- Native name: শওকত আলী
- Born: c. 1952 Naogaon, East Bengal, Pakistan
- Died: July 4, 2020 (aged 67–68) Chattogram, Bangladesh
- Allegiance: Bangladesh
- Branch: Bangladesh Army
- Service years: 1971 - 1996
- Rank: Major
- Unit: East Bengal Regiment
- Commands: Sub-Commander of Sector – I; 2IC of 8th East Bengal Regiment; DQ of 81st Infantry Brigade;
- Conflicts: Bangladesh Liberation War
- Awards: Bir Protik
- Children: 2

= Shawkat Ali (officer) =

Bangladeshi fighter

Shawkat Ali (c. 1952 – July 4, 2020) was a fighter in the Bangladesh Liberation War and a officer of the Bangladesh Army. For his immense bravery during the war, the government of Bangladesh awarded him the title of Bir Protik. He served as the sub-sector commander of Sector 1.

== Early life ==
Shawkat Ali was born around 1952 in the village of Khatteswar, Raninagar Upazila, Naogaon.

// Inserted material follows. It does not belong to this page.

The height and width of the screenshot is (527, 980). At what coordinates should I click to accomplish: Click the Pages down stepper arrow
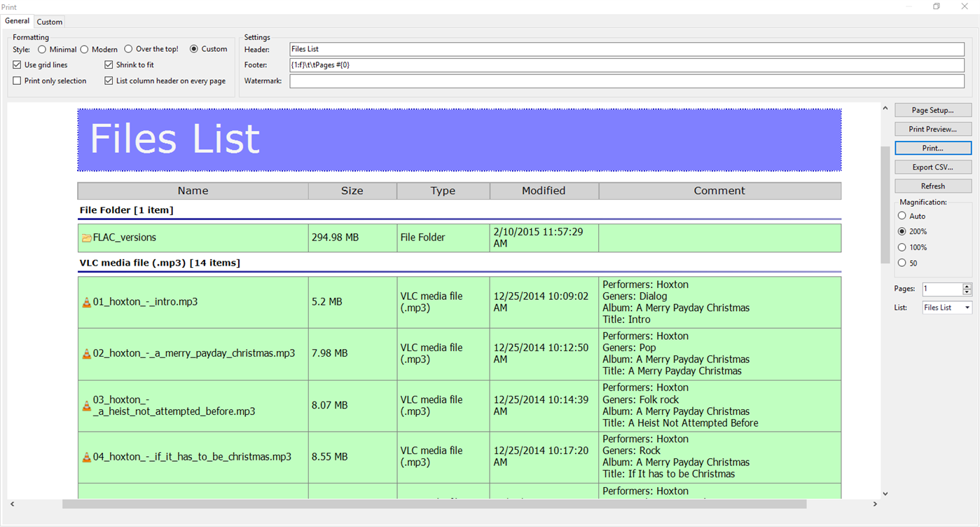coord(967,292)
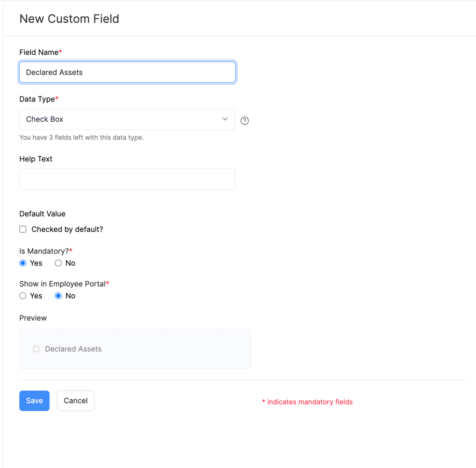Select No for Is Mandatory
The width and height of the screenshot is (476, 468).
58,263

He lived with his family in the Nasirabad Properties area of Chattogram. In 1968, he passed his matriculation and enrolled in Chattogram College, where he completed his intermediate studies in 1970. By 1971, he was a second-year honors student at Dhaka University.

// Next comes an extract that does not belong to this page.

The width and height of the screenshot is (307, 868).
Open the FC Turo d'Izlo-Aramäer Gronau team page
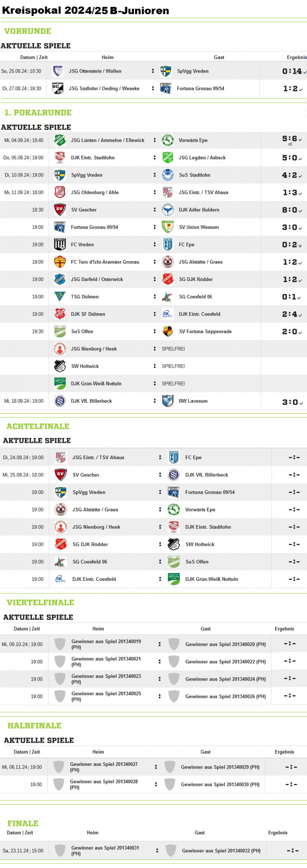point(105,262)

== Role in the Liberation War ==
Shawkat Ali fought directly alongside a segment of the 8th East Bengal Regiment during the resistance phase in Chattogram. He served as the sub-sector commander of Sector 1 in the Liberation War. For his immense bravery during the war, the government of Bangladesh awarded him the title of Bir Protik.

== Death ==
Shawkat Ali died on July 4, 2020, while undergoing treatment at Chattogram Combined Military Hospital (CMH). He was buried in the cemetery adjacent to the Garib Ullah Shah Mazar in Chattogram.